→ **What is required**
Translate this sentence from the forum post below into Spanish: "People are kinder than one gives them credit for."

===== Document section

G'day All, Any or None

I'm a 37 y.o. bloke living in Perth, Western Australia, who is performing poorly in a Sales Role that I loathe. I'm about 15 kilos or 35 lbs overweight and I live in a rat hole apartment near a train line that stresses my already tenuous finances.

I've no real skills that can be translated into a somewhat worthwhile job and I'm afraid of approaching anything (women or opportunities) due to a fear of failure. I am cognisant that all I do is Fail and that if I don't start doing something soon, then the previous five years of my life will be the model for the next 30 years of my life (I'm a smoker - how long have I got?)!

But, it didn't always used to be this way - and it won't be again. It is time to leave the path most often travelled and get back on the hustle. I've read a little bit of this Game theory and realise that it can probably be applied to other areas of life. So, I'm going to try and lose my fear of failure at everything - it really can't end up much worse!


Tonight I got the text from my now ex-girlfriend "I do love you but I want to be in love with you like I was before. I can't make it happen"

Time to change! There is so much written here about techniques so I'm just going to try and do five approaches with a smile and say hello for the rest of this week and then build week by week. I'm also going to modify some lifestyle aspects and add them to my weekly challenge like AFC Daniel does.

I'm going to try and change my whole life by following Game Theory - and bang a few molls - wish me well!

Author:  LoserMale [ Tue Jun 19, 2012 7:04 am ]
Post subject: 

G'day from Perth

Made a few changes to my plan. I'm doing the whole LifeStyle Challenge thing - I work better with a routine.

I also went to the gym. Haven't been for years - so it was somewhat humiliating! Also a little different to see yourself in a mirror that isn't in your bathroom. Took it gently.

Went and said hello to five people. It was surprisingly harder than I thought. One pretty average looking chick came up to me at the smoking section of the mall and smiled and I found it hard to say anything. Makes one aware of how tough it all can get. Asked a smoking hot fellow shopper in her workout gear if she knew where the tomato relish was. She was very nice and actually walked me to the aisle and grabbed it for me. People are kinder than one gives them credit for.

But, it was harder than expected and I did feel more than a little uncomfortable.

I also felt bad because I was dressed like a slob - it certainly lowered my perception of myself and how I perceived others would react to me.

It is the first time I really looked around at single chicks for a while.

Author:  LoserMale [ Sun Jul 01, 2012 6:07 am ]
Post subject: 

I've just finished Day 7 of the StyleLife Challenge.

It has made me think about a lot more than just picking up bitches.

==========
===== Given material

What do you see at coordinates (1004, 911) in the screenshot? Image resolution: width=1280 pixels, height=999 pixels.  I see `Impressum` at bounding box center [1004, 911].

==========

→ **Worked solution**
Las personas son más amables de lo que uno les reconoce.